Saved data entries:

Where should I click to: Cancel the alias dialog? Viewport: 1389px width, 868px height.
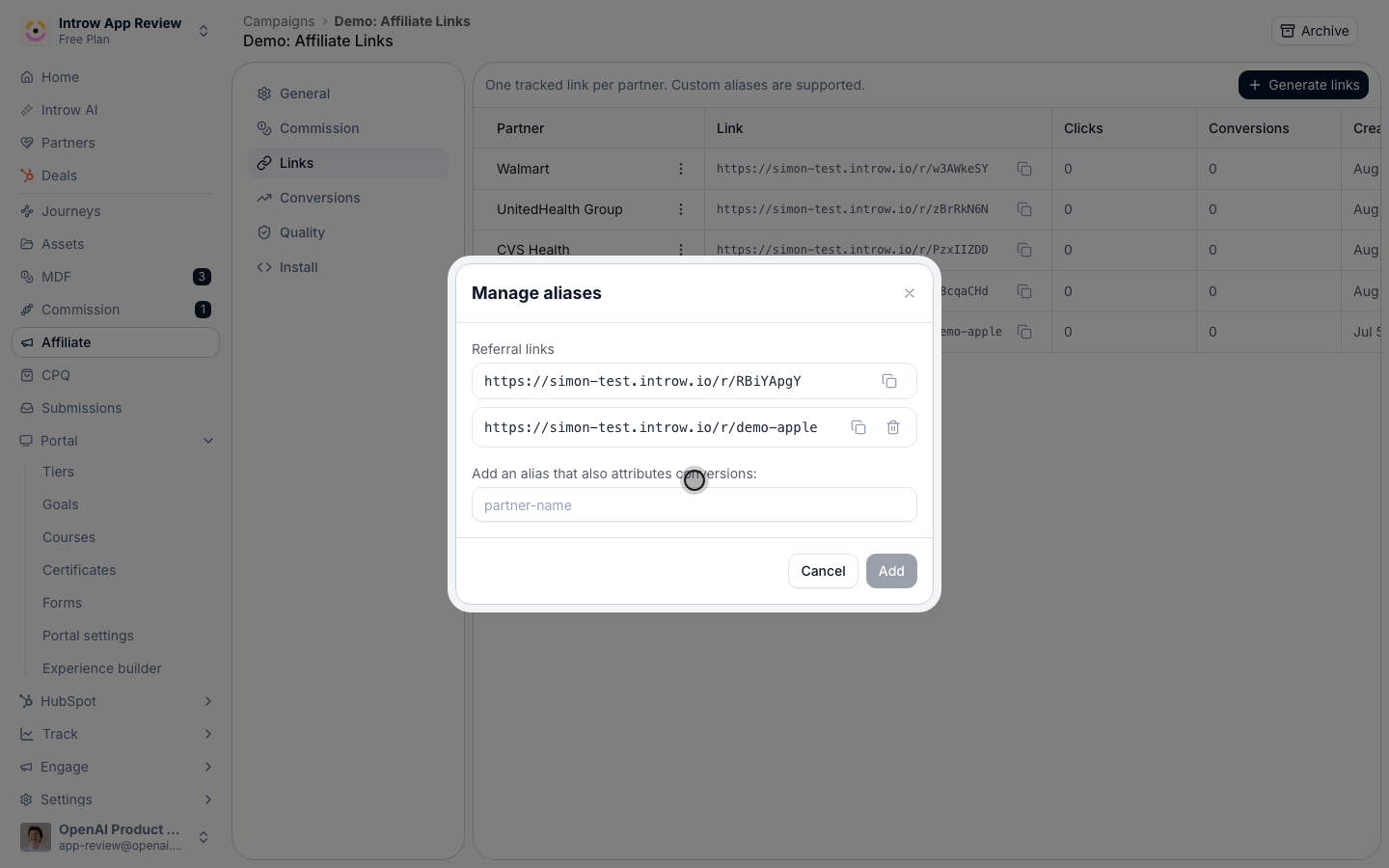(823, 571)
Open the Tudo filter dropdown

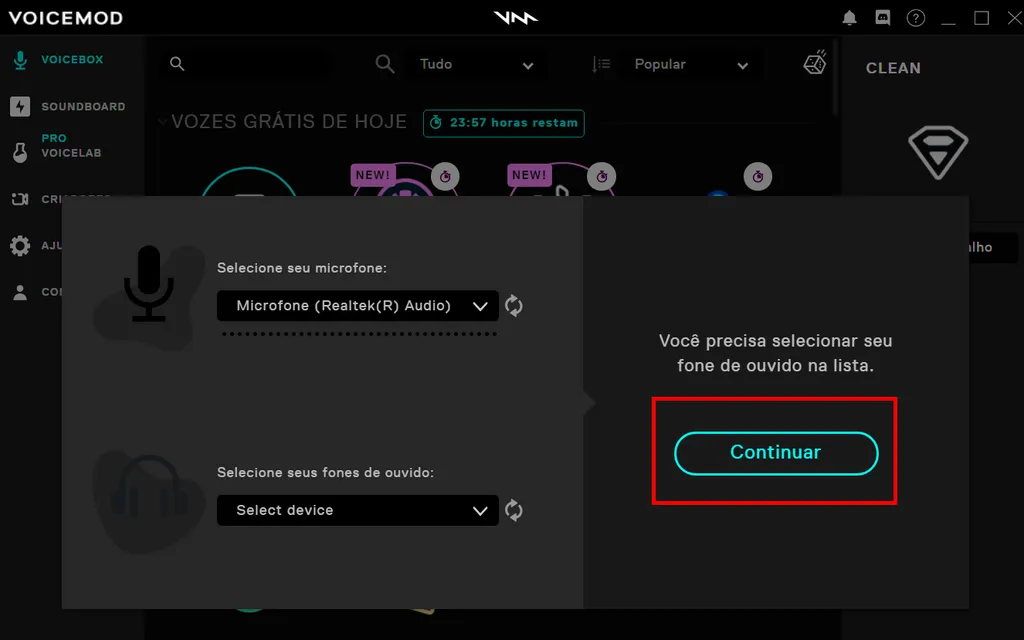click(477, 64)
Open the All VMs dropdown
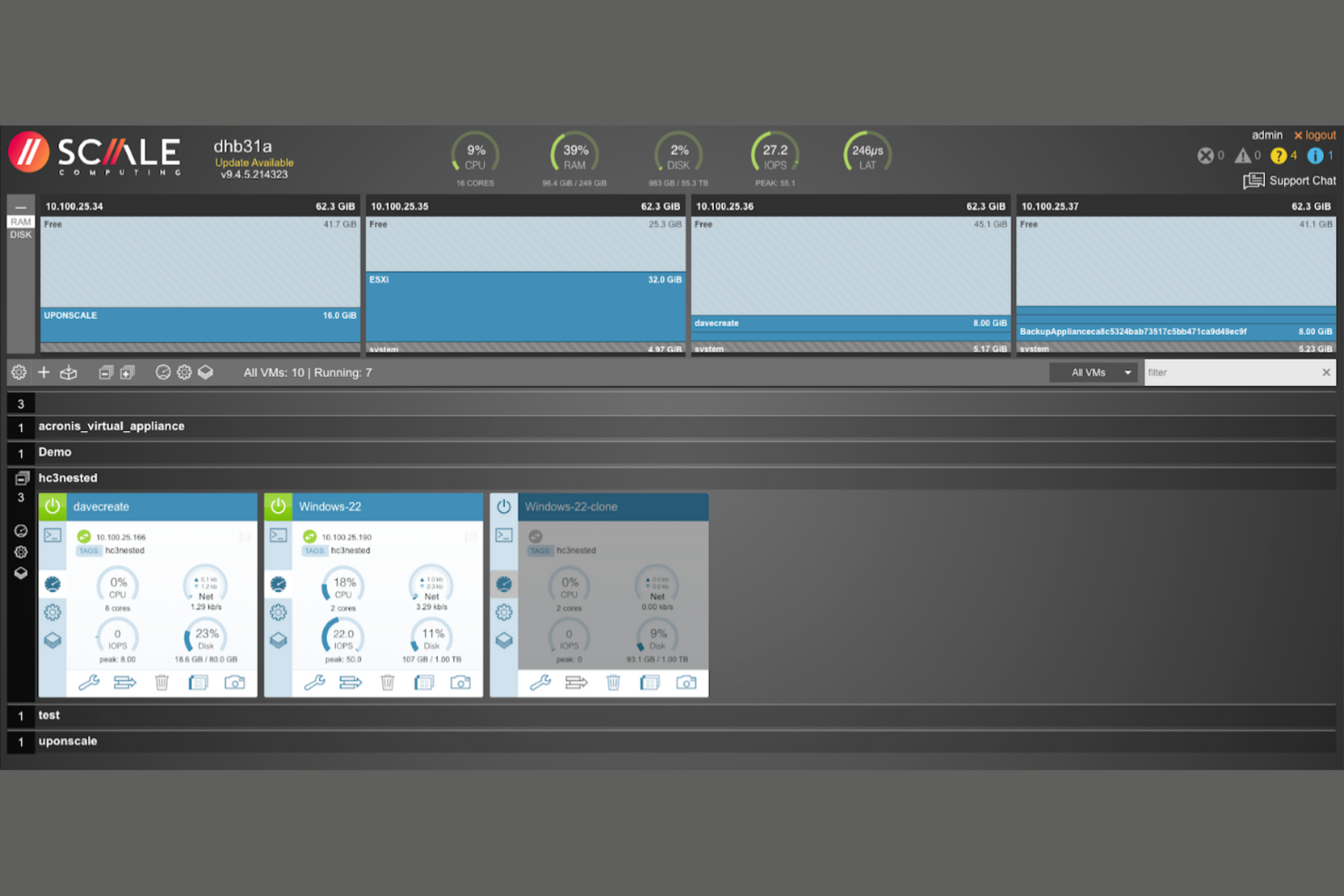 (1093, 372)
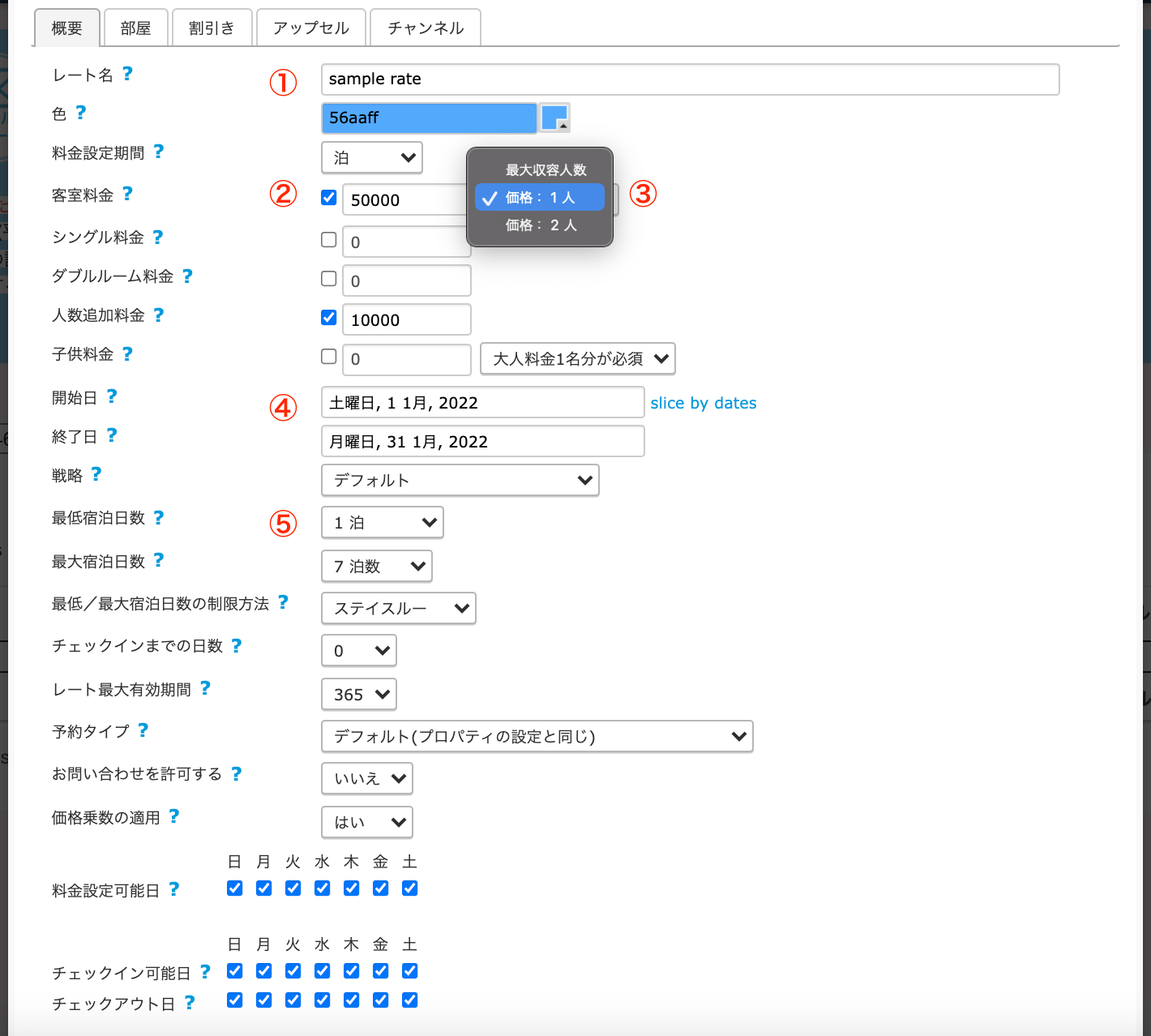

:: EXERCISE ::
Could the data above be returned in full, exactly, with every image left out?

:: ANSWER TO THIS EXERCISE ::
Where should I click to: Cancel the alias dialog? Viewport: 1389px width, 868px height.
(823, 571)
Open the Tudo filter dropdown

click(477, 64)
Open the All VMs dropdown
 (1093, 372)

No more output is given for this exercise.